For 1981, Porsche was planning to enter the 49th 24 Hours of Le Mans with modified 924s, which had no hopes of winning. This didn't sit well with Porsche's new CEO Peter Schutz, who insisted that Porsche enter with a car capable of winning or not at all. Porsche engineer Peter Falk suggested an Indy engine developed but never used due to new US regulations, which would have made it uncompetitive for the Indy series, however, it could have been competitive in a sports car chassis, so it was approved by Porsche's engineering chief Helmuth Bott, also it provided an opportunity to test the engine for the 956. This engine can produce 900 hp in Indycar.
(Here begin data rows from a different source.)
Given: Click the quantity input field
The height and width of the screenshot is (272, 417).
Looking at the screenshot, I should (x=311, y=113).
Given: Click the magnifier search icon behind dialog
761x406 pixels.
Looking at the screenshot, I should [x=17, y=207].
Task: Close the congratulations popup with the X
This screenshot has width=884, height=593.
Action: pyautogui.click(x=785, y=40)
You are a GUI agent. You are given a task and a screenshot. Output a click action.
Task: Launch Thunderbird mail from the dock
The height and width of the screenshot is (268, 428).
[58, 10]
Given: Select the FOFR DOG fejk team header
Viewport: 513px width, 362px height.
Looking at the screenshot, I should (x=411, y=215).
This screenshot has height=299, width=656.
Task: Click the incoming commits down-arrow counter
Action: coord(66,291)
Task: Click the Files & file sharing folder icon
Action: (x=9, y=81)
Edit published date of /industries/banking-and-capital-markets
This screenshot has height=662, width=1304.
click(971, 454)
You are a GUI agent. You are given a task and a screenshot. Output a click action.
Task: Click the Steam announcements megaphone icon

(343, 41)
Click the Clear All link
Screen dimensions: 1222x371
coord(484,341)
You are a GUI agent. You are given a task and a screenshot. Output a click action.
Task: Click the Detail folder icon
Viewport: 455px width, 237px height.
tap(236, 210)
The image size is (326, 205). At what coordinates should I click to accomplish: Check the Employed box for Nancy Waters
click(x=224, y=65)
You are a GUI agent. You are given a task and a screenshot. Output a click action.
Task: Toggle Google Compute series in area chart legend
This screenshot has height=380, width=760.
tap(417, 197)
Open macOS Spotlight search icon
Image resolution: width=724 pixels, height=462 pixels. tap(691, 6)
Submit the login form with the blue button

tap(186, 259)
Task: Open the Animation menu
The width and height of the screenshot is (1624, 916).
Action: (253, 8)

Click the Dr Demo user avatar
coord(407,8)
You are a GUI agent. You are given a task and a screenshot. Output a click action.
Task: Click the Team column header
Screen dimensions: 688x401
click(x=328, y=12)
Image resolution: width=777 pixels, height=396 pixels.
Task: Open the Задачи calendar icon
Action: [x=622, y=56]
Porsche withdraw from formula racing in USA before the first race as their engine was considered too powerful and Porsche was not interested in lowering the boost pressure. It was lowered, though, for the endurance racing when the 2.65-litre engine was installed in the Le Mans car. The power was decreased by around thirty percent, now with just 640 hp. Instead of the 5-speed gearbox, a stronger 4-speed unit was used together with the 2.65-litre engine. A few 936s were pulled out of the Porsche museum in Stuttgart, redesigned to create the 936/81 and entered as 2 official works entries for the 1981 Le Mans 24 Hours. Jacky Ickx was coaxed out of retirement, and at the Belgian's request got Briton Derek Bell as his teammate for the race, which they then won, with the Mass/Schuppan/Haywood sister car retiring. Porsche engineers provided some unofficial support to very good customers, though, and Joest managed to get a spare chassis (004) and parts to assemble a car which was in 1980 designated as Porsche 908/80 and entered privately by Joest Racing. The Martini Racing Liqui Moly backed car took second at Le Mans in 1980. Kremer received blueprints to recreate a modified '81-spec car dubbed chassis 005 for 1982.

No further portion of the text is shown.